Il n’est pas si loin ce temps où les évêques de France prenaient conscience que leur silence pendant l’occupation faisait de l’Eglise une maison de trafic. Peut-on dire que l’Eglise, nouveau Temple, est dans sa mission lorsqu’elle impose sa morale à toutes les nations ? Lorsqu’elle prit conscience de sa mission, après le départ de Jésus, la Communauté des apôtres s’est bien gardée d’imposer aux convertis les interdits auxquels ils se soumettaient comme les anciens juifs. Aujourd’hui, il faut se réjouir quand le Pape François visite les migrants ou pose la main sur les murs qui, en Terre Sainte, séparent des communautés humaines : il rappelle ainsi le désir que le Dieu de l’Alliance a devant l’humanité : « Qu’ils soient Un ! ». Il faudrait, du moins est-ce l’opinion de bien des amis de Dieumaintenant, qu’elle aille jusqu’à mettre en garde ceux qui massacrent les familles de Gaza ou qui occupent injustement les terres palestiniennes.
Certes, on peut interroger les responsables de l’Eglise mais chaque baptisé se doit de s’interroger lui-même. « Pas de politique dans l’Eglise », dit-on souvent avec raison. Il n’empêche que chaque baptisé est un citoyen dont le jugement peut influer sur la marche d’un pays. Quand un candidat se présente avec un programme dont on voit que les limites qu’il pose sont à dépasser, que son électeur, s’il est chrétien, se souvienne des gestes de Jésus pour sauver la beauté de la maison de son Père.

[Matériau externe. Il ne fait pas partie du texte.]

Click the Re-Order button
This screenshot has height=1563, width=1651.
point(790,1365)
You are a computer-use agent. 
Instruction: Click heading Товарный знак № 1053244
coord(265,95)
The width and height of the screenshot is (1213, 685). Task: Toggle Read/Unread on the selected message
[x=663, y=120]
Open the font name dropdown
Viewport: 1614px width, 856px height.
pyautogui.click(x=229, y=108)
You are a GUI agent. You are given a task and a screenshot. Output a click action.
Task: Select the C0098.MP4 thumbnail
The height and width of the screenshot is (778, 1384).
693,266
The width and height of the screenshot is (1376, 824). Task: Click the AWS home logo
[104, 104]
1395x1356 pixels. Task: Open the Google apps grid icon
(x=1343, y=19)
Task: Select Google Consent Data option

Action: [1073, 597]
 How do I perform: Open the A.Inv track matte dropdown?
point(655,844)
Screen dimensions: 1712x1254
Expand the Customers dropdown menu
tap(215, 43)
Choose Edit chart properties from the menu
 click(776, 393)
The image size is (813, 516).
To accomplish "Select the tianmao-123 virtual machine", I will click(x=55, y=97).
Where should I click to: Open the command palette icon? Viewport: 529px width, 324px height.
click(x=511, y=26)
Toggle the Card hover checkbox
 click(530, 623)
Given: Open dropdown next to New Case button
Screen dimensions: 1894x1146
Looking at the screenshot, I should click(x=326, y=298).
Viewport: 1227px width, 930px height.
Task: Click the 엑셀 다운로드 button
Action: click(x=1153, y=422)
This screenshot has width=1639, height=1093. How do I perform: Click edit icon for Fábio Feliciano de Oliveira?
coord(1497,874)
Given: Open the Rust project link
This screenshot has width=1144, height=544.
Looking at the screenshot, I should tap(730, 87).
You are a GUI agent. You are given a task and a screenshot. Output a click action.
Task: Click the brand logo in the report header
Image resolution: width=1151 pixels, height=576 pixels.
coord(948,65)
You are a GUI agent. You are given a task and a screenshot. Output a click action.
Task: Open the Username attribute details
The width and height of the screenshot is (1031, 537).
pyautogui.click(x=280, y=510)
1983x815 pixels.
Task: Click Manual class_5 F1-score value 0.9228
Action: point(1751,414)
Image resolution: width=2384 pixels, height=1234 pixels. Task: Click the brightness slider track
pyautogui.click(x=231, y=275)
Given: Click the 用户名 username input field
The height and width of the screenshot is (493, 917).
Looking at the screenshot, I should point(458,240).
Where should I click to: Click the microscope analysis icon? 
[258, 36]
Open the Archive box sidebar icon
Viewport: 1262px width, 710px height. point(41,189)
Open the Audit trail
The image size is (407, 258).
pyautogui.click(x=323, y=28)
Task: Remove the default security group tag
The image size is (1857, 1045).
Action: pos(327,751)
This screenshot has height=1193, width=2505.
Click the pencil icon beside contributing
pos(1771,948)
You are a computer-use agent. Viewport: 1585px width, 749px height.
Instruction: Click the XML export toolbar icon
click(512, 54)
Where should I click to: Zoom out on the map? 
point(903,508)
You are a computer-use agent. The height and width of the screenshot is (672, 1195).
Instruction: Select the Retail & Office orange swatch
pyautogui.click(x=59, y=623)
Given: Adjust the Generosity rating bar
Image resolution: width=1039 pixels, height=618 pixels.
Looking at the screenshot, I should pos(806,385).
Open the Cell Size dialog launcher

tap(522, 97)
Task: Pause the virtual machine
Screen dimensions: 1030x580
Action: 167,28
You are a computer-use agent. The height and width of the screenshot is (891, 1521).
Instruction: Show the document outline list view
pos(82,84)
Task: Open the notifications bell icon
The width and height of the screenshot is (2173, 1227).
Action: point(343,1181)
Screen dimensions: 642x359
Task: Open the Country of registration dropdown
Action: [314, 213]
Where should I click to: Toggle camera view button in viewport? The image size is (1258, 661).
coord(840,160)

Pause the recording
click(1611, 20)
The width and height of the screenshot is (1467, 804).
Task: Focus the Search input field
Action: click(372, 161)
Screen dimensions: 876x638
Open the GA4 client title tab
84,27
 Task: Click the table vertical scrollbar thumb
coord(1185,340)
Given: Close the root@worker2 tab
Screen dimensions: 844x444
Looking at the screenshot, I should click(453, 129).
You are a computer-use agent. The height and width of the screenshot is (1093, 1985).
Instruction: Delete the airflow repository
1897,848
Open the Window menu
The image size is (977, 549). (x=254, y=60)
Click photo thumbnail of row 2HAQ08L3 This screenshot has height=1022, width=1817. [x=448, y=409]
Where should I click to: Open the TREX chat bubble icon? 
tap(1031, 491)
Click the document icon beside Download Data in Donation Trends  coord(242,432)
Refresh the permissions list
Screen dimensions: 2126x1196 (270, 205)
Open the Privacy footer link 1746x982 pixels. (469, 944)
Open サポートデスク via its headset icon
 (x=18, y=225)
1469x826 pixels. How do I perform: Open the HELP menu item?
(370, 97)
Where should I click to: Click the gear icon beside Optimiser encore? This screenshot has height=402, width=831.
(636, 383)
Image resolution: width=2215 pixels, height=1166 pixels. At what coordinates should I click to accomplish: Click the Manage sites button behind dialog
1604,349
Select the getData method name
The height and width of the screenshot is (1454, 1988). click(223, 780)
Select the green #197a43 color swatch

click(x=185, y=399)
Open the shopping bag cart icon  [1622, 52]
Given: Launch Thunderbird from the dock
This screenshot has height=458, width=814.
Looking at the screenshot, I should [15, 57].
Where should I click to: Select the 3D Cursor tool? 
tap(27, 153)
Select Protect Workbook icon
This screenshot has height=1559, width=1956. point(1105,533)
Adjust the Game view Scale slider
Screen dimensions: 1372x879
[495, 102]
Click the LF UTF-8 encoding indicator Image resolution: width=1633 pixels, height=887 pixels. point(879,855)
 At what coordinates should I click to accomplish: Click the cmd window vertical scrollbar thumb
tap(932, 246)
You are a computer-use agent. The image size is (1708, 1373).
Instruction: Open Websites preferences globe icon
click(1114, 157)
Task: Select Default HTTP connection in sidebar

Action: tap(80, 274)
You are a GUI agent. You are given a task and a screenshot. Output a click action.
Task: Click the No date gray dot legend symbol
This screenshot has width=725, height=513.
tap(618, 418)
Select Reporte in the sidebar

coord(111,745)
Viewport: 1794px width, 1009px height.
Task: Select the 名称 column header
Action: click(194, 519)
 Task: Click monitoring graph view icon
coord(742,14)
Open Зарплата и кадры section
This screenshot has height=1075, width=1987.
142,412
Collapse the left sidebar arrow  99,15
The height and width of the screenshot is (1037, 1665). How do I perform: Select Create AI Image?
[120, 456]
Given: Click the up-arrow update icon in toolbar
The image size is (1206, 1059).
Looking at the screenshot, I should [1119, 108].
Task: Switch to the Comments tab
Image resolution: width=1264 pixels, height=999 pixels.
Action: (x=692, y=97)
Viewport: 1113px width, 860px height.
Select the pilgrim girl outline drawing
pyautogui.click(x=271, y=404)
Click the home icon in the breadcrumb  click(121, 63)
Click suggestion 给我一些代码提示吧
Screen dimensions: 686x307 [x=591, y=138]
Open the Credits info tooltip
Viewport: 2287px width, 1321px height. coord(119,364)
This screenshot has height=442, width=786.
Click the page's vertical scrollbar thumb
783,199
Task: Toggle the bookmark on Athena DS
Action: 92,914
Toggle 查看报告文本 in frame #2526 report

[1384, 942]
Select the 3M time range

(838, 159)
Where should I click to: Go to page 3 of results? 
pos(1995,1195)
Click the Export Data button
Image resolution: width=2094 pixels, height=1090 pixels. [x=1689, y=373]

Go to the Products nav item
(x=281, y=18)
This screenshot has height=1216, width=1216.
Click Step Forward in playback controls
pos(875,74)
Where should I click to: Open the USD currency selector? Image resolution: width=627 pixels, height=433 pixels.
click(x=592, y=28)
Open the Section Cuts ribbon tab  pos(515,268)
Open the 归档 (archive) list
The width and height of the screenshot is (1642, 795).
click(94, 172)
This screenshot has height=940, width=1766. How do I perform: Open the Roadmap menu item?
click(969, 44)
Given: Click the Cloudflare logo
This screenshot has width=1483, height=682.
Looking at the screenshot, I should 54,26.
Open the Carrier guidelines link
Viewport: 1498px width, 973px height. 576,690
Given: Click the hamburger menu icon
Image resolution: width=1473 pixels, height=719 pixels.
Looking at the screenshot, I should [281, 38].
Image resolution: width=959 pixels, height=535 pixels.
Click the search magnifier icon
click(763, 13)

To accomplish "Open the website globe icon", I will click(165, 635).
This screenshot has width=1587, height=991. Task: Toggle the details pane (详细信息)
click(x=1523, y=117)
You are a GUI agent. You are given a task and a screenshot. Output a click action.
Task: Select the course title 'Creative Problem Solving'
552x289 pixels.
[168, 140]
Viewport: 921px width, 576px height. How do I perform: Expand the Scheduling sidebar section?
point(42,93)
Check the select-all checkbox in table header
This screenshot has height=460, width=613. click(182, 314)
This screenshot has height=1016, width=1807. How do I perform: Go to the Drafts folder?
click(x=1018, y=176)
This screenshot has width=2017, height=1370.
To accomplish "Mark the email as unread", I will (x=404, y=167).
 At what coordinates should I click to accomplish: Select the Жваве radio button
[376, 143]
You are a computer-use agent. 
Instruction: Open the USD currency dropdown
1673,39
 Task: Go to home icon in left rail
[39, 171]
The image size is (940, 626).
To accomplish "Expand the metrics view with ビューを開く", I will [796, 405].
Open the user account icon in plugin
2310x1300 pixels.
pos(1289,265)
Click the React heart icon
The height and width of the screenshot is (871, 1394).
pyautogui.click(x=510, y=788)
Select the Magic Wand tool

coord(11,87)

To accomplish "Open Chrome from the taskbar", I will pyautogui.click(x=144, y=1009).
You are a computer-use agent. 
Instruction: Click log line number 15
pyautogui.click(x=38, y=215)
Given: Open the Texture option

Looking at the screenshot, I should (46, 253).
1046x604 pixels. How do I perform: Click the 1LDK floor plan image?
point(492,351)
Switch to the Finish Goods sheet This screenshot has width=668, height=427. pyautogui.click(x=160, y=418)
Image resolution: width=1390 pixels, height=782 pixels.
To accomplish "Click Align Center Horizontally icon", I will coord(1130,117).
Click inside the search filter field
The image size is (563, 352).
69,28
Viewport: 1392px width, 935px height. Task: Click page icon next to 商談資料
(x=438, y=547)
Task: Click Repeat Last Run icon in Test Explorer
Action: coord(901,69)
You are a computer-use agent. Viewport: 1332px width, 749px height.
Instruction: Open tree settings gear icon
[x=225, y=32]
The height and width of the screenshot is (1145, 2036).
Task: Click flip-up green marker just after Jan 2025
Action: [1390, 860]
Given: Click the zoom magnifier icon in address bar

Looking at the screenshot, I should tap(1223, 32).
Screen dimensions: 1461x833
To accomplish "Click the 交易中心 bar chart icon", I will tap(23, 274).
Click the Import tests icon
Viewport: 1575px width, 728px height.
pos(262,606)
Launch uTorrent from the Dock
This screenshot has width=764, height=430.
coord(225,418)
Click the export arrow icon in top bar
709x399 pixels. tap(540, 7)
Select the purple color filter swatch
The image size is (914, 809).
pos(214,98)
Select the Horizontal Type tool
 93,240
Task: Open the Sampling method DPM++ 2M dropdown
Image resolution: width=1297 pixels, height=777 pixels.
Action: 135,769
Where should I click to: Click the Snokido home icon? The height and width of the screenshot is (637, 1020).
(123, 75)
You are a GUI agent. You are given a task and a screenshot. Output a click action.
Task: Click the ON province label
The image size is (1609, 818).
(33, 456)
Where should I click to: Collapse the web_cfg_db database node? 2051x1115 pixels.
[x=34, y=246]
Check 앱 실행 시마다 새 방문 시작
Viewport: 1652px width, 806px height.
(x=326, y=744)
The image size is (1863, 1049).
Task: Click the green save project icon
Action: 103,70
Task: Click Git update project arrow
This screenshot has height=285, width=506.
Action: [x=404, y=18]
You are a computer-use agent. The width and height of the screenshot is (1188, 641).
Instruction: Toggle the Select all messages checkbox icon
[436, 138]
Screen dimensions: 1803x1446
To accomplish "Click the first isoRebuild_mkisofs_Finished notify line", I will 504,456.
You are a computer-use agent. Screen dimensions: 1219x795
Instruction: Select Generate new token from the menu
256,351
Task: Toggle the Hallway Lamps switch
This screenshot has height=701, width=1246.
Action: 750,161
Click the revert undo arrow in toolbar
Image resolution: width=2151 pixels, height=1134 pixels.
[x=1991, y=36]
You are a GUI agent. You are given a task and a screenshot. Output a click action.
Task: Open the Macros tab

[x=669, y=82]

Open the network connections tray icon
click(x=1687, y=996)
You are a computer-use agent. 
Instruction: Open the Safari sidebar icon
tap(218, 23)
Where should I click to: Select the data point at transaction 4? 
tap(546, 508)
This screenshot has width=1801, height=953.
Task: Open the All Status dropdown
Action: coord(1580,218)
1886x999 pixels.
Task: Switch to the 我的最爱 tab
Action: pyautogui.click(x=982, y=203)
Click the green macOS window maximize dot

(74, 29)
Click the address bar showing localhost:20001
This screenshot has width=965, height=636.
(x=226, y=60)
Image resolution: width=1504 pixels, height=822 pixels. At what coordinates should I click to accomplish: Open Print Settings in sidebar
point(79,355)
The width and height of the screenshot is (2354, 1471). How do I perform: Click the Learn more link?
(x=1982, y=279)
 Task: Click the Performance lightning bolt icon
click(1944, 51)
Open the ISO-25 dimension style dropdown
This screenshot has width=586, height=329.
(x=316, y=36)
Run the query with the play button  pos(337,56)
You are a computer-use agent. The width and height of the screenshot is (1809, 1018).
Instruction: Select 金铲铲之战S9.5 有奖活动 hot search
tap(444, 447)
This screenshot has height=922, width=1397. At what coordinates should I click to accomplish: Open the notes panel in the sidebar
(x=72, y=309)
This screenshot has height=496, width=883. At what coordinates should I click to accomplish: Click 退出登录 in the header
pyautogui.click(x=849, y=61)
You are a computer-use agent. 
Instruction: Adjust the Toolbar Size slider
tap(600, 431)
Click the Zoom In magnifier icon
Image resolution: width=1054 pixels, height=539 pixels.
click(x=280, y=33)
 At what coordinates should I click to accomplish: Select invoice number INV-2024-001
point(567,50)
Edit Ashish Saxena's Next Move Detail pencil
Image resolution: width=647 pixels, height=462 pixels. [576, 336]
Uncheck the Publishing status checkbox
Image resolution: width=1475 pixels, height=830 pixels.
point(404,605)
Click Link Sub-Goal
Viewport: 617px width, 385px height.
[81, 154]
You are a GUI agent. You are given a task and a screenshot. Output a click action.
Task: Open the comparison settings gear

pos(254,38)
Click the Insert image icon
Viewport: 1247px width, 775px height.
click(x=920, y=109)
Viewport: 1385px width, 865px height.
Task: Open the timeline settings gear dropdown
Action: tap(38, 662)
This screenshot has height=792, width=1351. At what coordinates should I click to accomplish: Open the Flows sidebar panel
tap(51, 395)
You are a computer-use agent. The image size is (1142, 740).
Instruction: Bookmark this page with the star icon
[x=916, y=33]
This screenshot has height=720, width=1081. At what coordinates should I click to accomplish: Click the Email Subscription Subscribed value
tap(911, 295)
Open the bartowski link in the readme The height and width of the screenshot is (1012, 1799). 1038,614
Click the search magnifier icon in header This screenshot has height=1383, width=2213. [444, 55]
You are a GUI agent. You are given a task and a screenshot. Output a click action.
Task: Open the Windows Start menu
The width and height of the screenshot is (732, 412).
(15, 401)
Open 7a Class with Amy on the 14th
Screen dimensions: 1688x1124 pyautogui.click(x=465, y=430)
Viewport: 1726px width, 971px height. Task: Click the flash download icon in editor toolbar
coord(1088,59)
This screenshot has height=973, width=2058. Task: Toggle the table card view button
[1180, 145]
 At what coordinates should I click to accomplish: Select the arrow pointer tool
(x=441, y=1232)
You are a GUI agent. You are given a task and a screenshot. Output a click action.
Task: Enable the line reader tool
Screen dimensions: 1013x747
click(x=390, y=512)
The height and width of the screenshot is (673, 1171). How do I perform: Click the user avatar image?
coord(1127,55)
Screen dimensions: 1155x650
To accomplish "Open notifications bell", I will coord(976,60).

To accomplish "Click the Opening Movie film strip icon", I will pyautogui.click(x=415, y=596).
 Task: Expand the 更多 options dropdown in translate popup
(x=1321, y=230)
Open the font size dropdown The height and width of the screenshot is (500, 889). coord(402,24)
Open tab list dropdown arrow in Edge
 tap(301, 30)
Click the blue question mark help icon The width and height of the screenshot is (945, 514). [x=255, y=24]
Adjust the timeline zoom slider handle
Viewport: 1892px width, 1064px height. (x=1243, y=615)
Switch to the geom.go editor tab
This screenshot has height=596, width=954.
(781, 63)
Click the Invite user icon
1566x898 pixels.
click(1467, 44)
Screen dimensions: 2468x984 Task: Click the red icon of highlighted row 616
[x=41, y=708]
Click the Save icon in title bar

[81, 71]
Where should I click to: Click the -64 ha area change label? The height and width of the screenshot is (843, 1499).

Peut-on accorder sa confiance à ceux qui mettent en avant la sécurité ? A ceux qui veulent renforcer les privilèges des uns au détriment des plus démunis ? Chrétiens, ne négligeons pas les forces qui nous restent dans la société. Les refus que nous pouvons formuler ne sont pas vains. Le procès du curé de St Etienne vient de le montrer.